La FEU por su parte se autoproclama representante de todo el estudiantado, aunque sus decisiones y posicionamientos contradicen las demandas reales de amplios sectores universitarios. No es casualidad que numerosos exdirigentes de la FEU terminen ocupando cargos en gobiernos estatales o municipales, sin importar el partido político. Esto evidencia una lógica de simulación y uso político del movimiento estudiantil, que recuerda casualmente a las prácticas de la extinta FEG.
A lo largo de 2025, la FEU intentó apropiarse de luchas ajenas, desde la visita de la embajadora de Palestina, hasta el acompañamiento a colectivos de madres buscadoras, quienes públicamente han señalado que ni la FEU ni la UdeG han hecho un trabajo real de apoyo. Cabe recordar que investigaciones periodísticas hechas por NTR revelaron que la UdeG recibió cuerpos sin identificar, un hecho gravísimo que sigue sin esclarecerse del todo.
Exintegrantes de la propia FEU han señalado que los recursos se reparten internamente, beneficiando principalmente a ciertas corrientes políticas, mientras otros lucran mediante fiestas organizadas en instalaciones universitarias o en espacios rentados de forma irregular. En varios de estos eventos se han denunciado abusos sexuales, venta de alcohol a menores y corrupción, sin que la FEU o la UdeG actúen de manera adecuada.
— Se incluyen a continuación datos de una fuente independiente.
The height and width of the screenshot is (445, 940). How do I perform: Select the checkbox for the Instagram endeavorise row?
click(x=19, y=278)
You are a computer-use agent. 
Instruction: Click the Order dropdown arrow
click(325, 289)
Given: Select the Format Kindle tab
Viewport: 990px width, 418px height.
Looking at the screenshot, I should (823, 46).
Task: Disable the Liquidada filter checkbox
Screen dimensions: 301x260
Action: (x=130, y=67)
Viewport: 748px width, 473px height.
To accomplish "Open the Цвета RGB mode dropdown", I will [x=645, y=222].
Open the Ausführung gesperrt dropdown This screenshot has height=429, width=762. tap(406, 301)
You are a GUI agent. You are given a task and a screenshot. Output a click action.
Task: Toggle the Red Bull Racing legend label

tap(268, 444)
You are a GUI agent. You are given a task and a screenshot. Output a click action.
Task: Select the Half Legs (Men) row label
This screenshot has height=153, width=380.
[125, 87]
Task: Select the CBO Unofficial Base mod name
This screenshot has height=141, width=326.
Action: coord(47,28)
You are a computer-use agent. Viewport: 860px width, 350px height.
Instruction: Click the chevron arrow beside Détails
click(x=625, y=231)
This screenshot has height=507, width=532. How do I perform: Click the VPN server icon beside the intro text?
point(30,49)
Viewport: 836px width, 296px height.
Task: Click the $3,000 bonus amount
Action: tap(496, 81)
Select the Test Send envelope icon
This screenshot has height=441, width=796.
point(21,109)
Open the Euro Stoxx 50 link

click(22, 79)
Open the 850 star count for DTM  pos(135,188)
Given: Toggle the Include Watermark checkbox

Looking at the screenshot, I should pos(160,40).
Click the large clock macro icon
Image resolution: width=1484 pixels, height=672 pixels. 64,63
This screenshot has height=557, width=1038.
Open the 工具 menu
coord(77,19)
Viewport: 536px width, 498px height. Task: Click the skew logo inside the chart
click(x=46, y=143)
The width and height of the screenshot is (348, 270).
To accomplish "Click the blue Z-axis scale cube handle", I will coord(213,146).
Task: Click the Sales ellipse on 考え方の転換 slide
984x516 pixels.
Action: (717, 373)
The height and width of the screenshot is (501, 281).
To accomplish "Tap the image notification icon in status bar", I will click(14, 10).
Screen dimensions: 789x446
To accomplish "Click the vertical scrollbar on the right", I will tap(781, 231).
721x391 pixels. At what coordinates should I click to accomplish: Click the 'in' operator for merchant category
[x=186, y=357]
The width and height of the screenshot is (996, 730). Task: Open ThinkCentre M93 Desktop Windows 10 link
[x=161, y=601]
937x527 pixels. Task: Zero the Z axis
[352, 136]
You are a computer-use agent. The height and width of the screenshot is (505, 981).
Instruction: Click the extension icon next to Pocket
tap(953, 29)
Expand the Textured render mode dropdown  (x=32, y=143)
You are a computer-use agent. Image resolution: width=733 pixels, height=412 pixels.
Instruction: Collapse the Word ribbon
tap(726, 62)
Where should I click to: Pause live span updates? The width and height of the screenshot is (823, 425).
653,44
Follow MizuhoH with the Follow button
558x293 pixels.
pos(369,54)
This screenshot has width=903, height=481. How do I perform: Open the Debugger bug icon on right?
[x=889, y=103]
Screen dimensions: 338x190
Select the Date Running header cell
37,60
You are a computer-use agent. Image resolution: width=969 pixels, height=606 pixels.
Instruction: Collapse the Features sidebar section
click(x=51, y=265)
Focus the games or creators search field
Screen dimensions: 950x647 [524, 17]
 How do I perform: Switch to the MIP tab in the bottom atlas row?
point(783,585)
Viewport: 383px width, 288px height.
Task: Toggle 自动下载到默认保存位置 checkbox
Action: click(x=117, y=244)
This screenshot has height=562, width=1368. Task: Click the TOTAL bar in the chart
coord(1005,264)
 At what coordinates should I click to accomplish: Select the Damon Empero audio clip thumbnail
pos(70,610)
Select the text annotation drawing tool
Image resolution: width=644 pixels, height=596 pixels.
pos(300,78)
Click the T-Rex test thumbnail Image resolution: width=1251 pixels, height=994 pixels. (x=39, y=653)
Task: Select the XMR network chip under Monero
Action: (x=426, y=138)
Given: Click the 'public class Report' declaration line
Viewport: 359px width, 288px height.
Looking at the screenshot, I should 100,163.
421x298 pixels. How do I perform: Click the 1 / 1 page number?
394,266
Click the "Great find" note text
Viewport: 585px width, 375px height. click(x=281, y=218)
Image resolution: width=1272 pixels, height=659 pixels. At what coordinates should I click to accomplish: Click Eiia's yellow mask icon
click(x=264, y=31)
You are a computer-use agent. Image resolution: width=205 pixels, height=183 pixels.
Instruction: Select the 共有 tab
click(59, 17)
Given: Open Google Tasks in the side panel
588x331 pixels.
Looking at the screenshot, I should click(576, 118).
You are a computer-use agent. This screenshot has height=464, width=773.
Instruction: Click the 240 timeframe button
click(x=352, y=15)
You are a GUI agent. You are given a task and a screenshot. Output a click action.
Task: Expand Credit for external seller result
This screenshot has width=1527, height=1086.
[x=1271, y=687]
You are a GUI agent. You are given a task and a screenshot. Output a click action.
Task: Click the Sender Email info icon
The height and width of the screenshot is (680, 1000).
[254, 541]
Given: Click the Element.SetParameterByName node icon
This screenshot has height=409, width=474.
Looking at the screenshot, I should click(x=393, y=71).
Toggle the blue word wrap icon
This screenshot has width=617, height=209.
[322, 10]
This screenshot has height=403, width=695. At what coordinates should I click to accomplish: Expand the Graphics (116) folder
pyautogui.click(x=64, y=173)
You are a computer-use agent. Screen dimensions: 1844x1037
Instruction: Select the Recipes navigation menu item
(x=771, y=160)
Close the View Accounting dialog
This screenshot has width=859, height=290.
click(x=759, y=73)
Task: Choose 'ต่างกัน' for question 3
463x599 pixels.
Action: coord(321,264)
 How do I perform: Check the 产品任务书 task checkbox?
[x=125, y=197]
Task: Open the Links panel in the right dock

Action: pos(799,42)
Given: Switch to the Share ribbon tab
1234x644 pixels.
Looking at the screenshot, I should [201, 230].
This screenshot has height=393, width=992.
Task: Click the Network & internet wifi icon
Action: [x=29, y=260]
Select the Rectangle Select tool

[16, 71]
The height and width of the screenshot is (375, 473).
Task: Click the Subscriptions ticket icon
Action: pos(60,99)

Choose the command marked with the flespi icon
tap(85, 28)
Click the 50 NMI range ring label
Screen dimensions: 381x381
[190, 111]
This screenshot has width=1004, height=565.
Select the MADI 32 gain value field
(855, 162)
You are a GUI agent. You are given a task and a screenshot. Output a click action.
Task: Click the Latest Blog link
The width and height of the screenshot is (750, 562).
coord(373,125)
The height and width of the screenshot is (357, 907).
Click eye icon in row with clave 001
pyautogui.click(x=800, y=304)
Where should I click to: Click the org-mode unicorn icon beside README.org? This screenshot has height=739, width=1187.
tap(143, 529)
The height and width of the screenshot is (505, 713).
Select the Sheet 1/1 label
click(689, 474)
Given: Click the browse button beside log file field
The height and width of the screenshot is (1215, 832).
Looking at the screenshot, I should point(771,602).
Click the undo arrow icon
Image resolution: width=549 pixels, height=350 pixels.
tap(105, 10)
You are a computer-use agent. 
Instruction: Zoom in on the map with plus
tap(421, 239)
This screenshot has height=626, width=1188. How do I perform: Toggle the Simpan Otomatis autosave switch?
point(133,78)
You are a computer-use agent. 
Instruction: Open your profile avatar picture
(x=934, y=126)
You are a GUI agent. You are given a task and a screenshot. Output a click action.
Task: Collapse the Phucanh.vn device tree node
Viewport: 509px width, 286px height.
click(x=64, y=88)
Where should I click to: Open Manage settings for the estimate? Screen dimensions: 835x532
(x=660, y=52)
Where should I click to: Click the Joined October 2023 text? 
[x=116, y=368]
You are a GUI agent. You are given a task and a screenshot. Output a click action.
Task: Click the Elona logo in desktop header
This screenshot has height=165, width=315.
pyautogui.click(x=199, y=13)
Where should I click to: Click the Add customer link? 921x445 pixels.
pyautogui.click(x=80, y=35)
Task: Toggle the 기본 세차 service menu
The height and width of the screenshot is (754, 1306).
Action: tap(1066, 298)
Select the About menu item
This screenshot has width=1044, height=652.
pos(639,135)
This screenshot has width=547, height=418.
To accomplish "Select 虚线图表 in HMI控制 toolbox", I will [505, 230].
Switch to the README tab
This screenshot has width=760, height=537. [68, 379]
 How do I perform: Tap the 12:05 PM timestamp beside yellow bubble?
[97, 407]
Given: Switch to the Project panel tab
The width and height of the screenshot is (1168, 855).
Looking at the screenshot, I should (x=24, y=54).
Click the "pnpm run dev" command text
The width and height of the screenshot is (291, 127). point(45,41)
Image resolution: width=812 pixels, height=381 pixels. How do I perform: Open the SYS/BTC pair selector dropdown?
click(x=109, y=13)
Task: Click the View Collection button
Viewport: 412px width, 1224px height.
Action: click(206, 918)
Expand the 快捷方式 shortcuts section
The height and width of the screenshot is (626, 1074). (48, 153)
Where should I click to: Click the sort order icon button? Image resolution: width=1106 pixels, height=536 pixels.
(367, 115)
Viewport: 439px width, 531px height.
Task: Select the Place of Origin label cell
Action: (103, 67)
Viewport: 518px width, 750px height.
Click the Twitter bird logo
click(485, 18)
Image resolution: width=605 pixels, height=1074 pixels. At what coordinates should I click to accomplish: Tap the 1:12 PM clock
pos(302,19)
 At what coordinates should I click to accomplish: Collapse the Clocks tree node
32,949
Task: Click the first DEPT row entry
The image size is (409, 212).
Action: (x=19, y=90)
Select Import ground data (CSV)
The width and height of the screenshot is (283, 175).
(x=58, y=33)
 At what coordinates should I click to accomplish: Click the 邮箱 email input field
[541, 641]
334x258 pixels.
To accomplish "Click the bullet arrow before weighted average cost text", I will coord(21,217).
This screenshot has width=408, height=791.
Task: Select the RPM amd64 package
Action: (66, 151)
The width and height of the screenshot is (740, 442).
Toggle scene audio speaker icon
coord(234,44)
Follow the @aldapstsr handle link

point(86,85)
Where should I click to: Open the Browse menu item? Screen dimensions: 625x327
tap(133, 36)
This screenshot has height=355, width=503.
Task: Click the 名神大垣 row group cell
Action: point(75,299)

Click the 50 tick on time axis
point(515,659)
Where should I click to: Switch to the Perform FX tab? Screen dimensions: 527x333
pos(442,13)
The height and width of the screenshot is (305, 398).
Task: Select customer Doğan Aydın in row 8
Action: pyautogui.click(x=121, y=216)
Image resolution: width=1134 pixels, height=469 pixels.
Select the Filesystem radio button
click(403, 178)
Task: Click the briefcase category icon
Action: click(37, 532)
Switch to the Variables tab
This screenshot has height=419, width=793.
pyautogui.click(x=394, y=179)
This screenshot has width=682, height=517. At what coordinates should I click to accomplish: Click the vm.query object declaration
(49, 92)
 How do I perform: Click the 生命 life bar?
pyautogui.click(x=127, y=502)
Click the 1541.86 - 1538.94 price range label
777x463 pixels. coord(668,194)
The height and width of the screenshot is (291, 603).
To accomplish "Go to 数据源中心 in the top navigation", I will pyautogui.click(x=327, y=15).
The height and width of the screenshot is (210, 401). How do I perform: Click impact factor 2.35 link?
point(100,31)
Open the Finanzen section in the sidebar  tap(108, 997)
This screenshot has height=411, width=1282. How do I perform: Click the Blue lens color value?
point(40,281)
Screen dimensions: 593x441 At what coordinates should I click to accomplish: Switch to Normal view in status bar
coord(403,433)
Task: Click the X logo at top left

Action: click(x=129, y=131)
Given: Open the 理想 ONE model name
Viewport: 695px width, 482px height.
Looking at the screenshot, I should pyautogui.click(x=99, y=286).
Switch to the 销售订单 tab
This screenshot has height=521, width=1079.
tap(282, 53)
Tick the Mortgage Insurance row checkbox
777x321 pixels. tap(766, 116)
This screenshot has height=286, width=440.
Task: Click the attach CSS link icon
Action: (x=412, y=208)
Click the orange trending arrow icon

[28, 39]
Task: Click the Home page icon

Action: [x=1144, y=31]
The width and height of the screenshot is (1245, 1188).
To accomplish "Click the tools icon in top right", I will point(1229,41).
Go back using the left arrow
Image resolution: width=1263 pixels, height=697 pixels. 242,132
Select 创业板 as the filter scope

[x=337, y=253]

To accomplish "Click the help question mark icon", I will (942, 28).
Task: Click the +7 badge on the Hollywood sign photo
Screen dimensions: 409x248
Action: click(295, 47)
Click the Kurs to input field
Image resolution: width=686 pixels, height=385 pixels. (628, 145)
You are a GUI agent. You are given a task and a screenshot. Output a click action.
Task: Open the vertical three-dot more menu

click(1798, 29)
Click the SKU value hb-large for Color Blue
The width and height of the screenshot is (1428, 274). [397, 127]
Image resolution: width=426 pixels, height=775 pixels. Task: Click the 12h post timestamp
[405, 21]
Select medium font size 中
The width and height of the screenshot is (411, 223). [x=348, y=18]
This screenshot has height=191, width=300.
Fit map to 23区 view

Desde Revista Para Esto! exigimos que la FEU transparenté de inmediato el uso de los recursos públicos que ha manejado durante años. Es inaceptable que desde 2022 no existan informes claros en su propia página de transparencia y que la última rendición de cuentas mínimamente sólida date de 2018, durante la presidencia de Jesús Arturo Medina Varela, quien también fue acusado de desvío de recursos.
Los gastos deben detallarse con precisión, no esconderse bajo conceptos genéricos como “movilidad”. De cara al inicio del ciclo escolar 2026-A, la FEU y su presidenta tienen la obligación política y ética de rendir cuentas o, de lo contrario, abrir paso a una reforma profunda o incluso a su desaparición como órgano representativo.
Mientras tanto, quienes integramos Revista Para Esto! seguiremos firmes en nuestra línea de denuncia, investigación y difusión, acompañando las luchas estudiantiles reales y señalando los abusos del poder, vengan de donde vengan.
— La lucha Continúa!
Mario Antonio López Carbajal
Director General de Revista Para Esto!